O que se sabe sobre a mulher de 37 anos que fingiu ter 12
Mulher de 37 anos que fingiu ter 12 anos foi acolhida por uma família em Santa Catarina durante um ano
Uma mulher de 37 anos que fingia ter 12 anos, Amanda Maria Souza de Oliveira, que se apresentava como "Gabriele", teve a prisão preventiva decretada pela Justiça na quarta-feira (3). A mulher chegou a ser acolhida por uma família em Joinville, no Norte de Santa Catarina.

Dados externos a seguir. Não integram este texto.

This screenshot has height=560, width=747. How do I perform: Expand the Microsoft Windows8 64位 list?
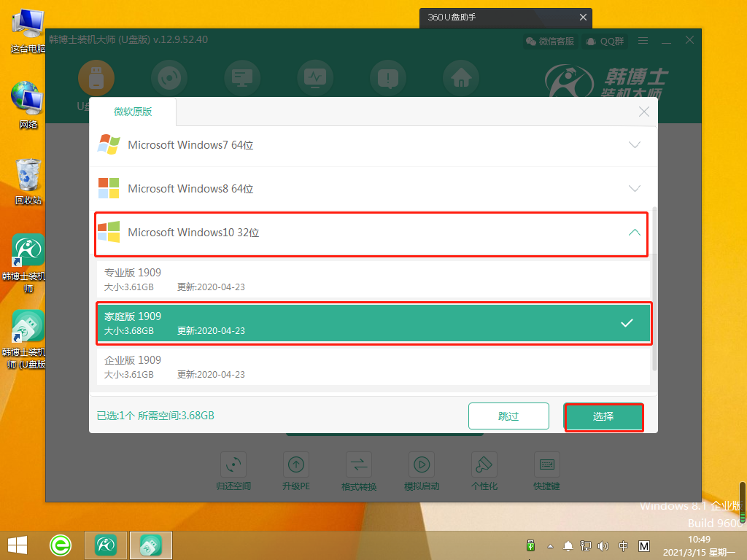pyautogui.click(x=634, y=189)
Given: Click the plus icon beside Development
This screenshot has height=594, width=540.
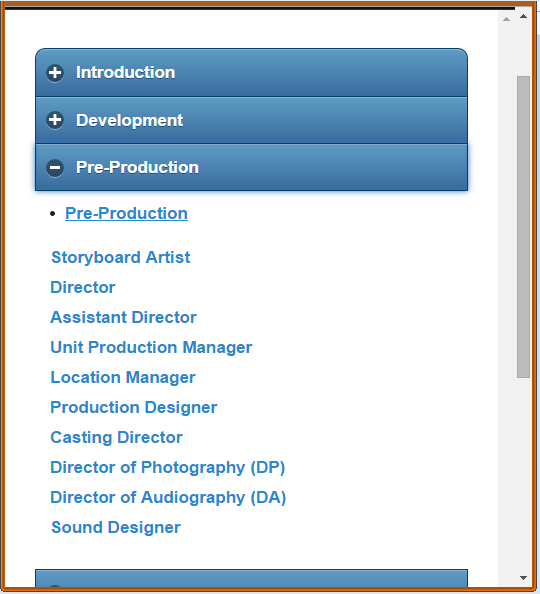Looking at the screenshot, I should pyautogui.click(x=55, y=120).

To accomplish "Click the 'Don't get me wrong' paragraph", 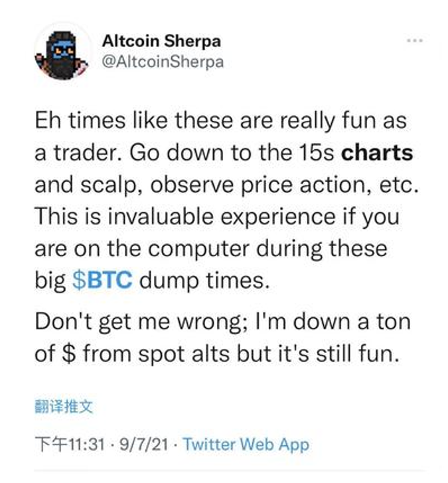I will [x=222, y=338].
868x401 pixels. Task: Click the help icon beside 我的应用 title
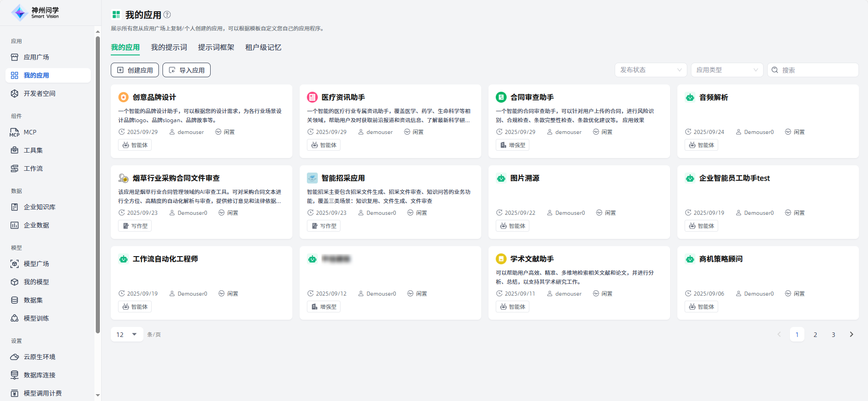point(167,15)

Segundo a Polícia Civil, a suspeita viveu durante 14 meses como filha adotiva da família que a acolheu na cidade. Investigada pelos crimes de estelionato e falsa identidade, Amanda teria se aproximado das vítimas após procurar uma igreja e afirmar que havia fugido do Pará por sofrer maus-tratos. As investigações apontaram, no entanto, que ela é natural do Ceará.
De acordo com o delegado Rodrigo Bueno Gusso, responsável pelo caso, a mulher conquistou a confiança da comunidade religiosa, recebeu ajuda financeira dos fiéis e, posteriormente, foi acolhida por uma família que passou a oferecer moradia e suporte.
Para sustentar a falsa identidade de adolescente, Amanda alegava ter autismo e outras condições clínicas. Conforme a polícia, ela também dizia que sua aparência adulta era consequência do uso forçado de hormônios durante a infância, supostamente após ter sofrido abusos.
A família chegou a organizar uma festa de aniversário de 12 anos para a suspeita, custeou medicamentos para tratamento da obesidade e demonstrou interesse em formalizar a adoção. Segundo os investigadores, Amanda evitava discutir o assunto e alegava não possuir documentos pessoais.
Ainda conforme a Polícia Civil, ela convenceu os responsáveis a não matriculá-la em uma escola ao afirmar que seu suposto pai abusador poderia localizá-la. Os investigadores relataram também que a mulher mantinha comportamentos infantilizados, utilizando mamadeiras, chupetas e um objeto de apego para dormir.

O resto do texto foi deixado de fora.